Text section —
◆ ◆ ◆ ◆ ◆ ◆ ◆
Greens leader Bob Brown has warned his party will seek to veto any move to divert major sporting events from free-to-air to pay TV.
Senator Brown said there was talk that major sporting events such as the Australian Open tennis, major AFL games, some international cricket matches and some Olympic events could go to pay TV.
He said that meant 70 per cent of Australian viewers, who did not have pay TV, would miss out.
"If that's the case, the government is going to have a formidable opponent in the Greens," he told reporters in Canberra on Wednesday.
"The prospect of heading into the post-Christmas period without an Australian tennis open available on free TV is just not acceptable."
Senator Brown said these were new days in the parliament.
"And if the opposition and the Greens get together to defend the public interest through legislation, that will be the new rules," he said.
"I will introduce legislation to the parliament to defend the public interest in terms of seeing great sporting events, if the government tries to pull the rug from under those events and hand them across to pay TV."
◆ ◆ ◆ ◆ ◆ ◆ ◆
Data entries —

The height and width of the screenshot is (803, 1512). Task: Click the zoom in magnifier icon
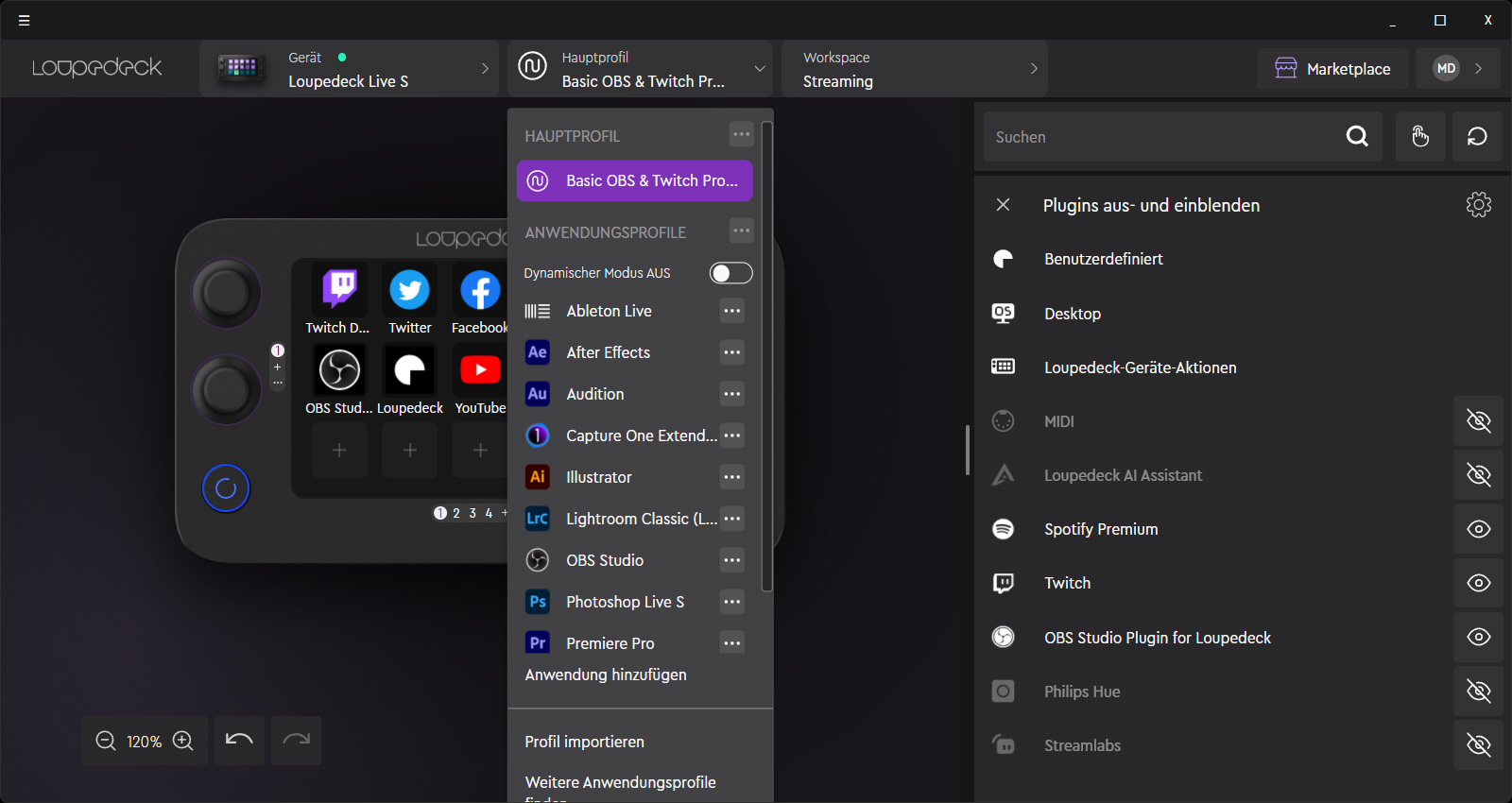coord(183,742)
◆ ◆ ◆ ◆ ◆ ◆ ◆
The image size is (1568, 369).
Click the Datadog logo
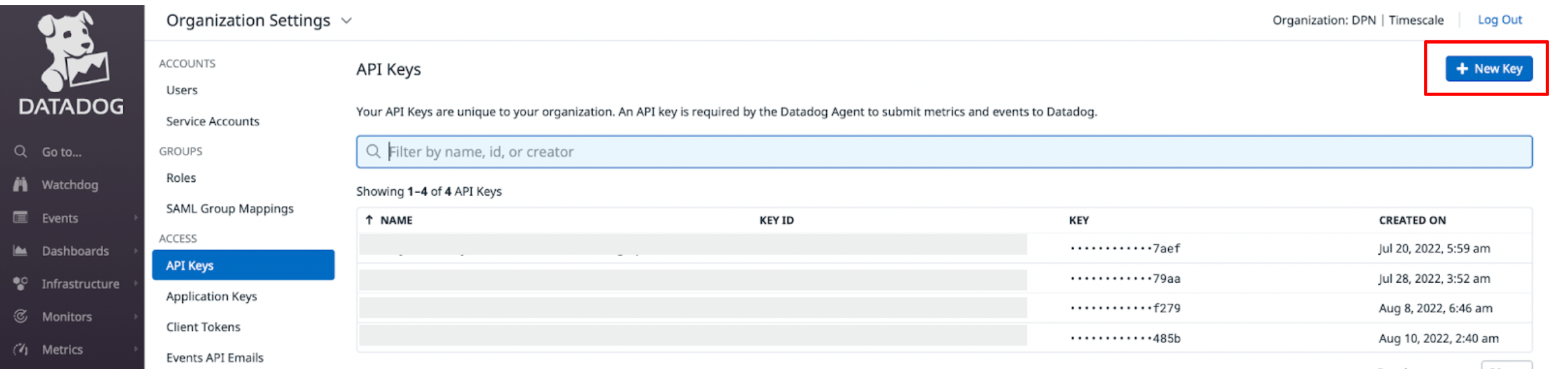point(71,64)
◆ ◆ ◆ ◆ ◆ ◆ ◆
Stated task A —
Answer these from the article on sports TV rights:
(i) What percentage of Australian viewers did Senator Brown say did not have pay TV?
(ii) In what city and on what day did he speak to reporters?
(iii) What did he say he would introduce to the parliament if the government moved those events to pay TV?
Stated task B — Extend the article on sports TV rights with a few more sentences that follow on from its final quote.
The data has nothing to do with what comes after it.

Exercise response A —
(i) 70 per cent
(ii) Canberra, on Wednesday
(iii) Legislation to defend the public interest in terms of seeing great sporting events

Exercise response B —
What's called the anti-siphoning scheme was introduced in 1994 to ensure that events of national importance and cultural significance, such as home Test cricket matches, remained freely available to the Australian public.
The current anti-siphoning list of sporting events expires on December 31, with the government now considering what should take its place.
A spokeswoman for Communications Minister Stephen Conroy said only that the government would respond to the review into the scheme shortly.
Senator Brown indicated support for some proposed changes, including a requirement for free-to-air TV to actually broadcast rather than hoard events.
The pay TV industry has called for a use-it-or-lose-it policy, requiring free-to-air TV to broadcast events in a timely manner, or lose them.
"Maybe we need to tighten it up and make sure that the trend to putting events across to pay TV is reversed and that there is a stronger obligation on the free-to-air channels to show the events that are listed on the anti-siphoning list," Senator Brown said.
The current regime bars free-to-air stations from broadcasting sporting events on their new digital multi-channels. Senator Conroy has foreshadowed changes.
Senator Brown agreed.
"We need to look at that and make that an option, particularly as we move to seeing the country go 100 per cent digital in a few years," he said.